[Records to use — start]
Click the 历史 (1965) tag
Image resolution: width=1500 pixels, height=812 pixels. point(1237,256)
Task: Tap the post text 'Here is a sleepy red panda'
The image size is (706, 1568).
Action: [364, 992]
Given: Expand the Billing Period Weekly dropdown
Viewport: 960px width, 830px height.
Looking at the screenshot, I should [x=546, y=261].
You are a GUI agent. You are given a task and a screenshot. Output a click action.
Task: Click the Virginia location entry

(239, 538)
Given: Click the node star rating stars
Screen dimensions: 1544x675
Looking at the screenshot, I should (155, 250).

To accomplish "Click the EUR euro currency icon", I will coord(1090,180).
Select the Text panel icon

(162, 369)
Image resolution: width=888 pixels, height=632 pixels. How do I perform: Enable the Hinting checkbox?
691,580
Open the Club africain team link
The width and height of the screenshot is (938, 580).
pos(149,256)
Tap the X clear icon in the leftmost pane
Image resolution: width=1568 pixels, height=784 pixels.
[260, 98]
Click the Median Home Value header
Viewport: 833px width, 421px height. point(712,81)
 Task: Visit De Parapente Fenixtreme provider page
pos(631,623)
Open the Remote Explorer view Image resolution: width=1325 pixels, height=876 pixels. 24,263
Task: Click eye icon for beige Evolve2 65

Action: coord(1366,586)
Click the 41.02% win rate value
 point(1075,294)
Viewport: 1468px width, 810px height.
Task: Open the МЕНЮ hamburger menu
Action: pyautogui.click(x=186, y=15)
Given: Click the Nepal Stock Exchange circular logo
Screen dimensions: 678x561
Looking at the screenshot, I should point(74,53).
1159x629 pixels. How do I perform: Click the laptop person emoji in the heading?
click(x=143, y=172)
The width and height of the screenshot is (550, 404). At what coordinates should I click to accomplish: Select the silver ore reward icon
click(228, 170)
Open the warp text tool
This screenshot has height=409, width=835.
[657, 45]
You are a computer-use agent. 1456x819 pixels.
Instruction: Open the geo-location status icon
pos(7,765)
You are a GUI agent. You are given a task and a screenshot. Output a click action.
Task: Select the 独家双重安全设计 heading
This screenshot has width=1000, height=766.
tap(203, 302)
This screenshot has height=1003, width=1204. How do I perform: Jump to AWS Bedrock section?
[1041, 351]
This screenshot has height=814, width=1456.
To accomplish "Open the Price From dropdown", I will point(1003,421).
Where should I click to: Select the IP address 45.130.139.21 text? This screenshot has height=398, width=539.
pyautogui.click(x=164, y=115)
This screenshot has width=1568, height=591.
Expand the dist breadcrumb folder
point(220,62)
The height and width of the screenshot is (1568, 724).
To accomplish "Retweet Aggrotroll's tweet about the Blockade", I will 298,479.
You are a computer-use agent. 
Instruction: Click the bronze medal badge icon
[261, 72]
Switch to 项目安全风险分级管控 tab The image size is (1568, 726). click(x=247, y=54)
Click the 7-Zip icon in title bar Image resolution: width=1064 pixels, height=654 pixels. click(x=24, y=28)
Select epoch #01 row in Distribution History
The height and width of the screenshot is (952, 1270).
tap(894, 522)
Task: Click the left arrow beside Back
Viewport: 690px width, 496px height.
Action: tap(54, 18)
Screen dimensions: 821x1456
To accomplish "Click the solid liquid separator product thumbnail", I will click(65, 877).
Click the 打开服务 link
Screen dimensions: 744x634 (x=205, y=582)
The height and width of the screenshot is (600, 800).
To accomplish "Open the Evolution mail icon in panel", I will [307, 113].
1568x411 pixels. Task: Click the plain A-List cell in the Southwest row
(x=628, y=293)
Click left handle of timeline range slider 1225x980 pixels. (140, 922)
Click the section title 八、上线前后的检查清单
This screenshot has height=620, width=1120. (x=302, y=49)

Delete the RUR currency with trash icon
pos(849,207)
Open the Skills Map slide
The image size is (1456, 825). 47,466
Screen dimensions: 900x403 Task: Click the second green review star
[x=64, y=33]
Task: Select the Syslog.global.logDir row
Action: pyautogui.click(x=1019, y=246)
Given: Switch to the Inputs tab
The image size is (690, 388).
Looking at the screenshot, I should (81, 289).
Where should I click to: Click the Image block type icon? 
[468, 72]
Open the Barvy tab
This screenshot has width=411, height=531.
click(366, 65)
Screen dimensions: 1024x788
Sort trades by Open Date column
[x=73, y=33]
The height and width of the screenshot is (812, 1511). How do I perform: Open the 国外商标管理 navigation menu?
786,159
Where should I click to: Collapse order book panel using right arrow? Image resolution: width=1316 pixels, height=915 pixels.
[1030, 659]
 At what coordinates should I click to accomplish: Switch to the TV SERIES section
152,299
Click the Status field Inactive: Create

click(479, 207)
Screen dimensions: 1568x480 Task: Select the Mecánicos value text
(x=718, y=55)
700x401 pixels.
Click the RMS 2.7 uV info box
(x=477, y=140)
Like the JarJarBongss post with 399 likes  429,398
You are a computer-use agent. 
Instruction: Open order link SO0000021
[Records to use — finish]
* Work to be completed: Would you restate word for word every line from the one holding "Screen dimensions: 1568x480" to the end of the entries, both ends included?

* Task answer:
Screen dimensions: 1568x480 Task: Select the Mecánicos value text
(x=718, y=55)
700x401 pixels.
Click the RMS 2.7 uV info box
(x=477, y=140)
Like the JarJarBongss post with 399 likes  429,398
You are a computer-use agent. 
Instruction: Open order link SO0000021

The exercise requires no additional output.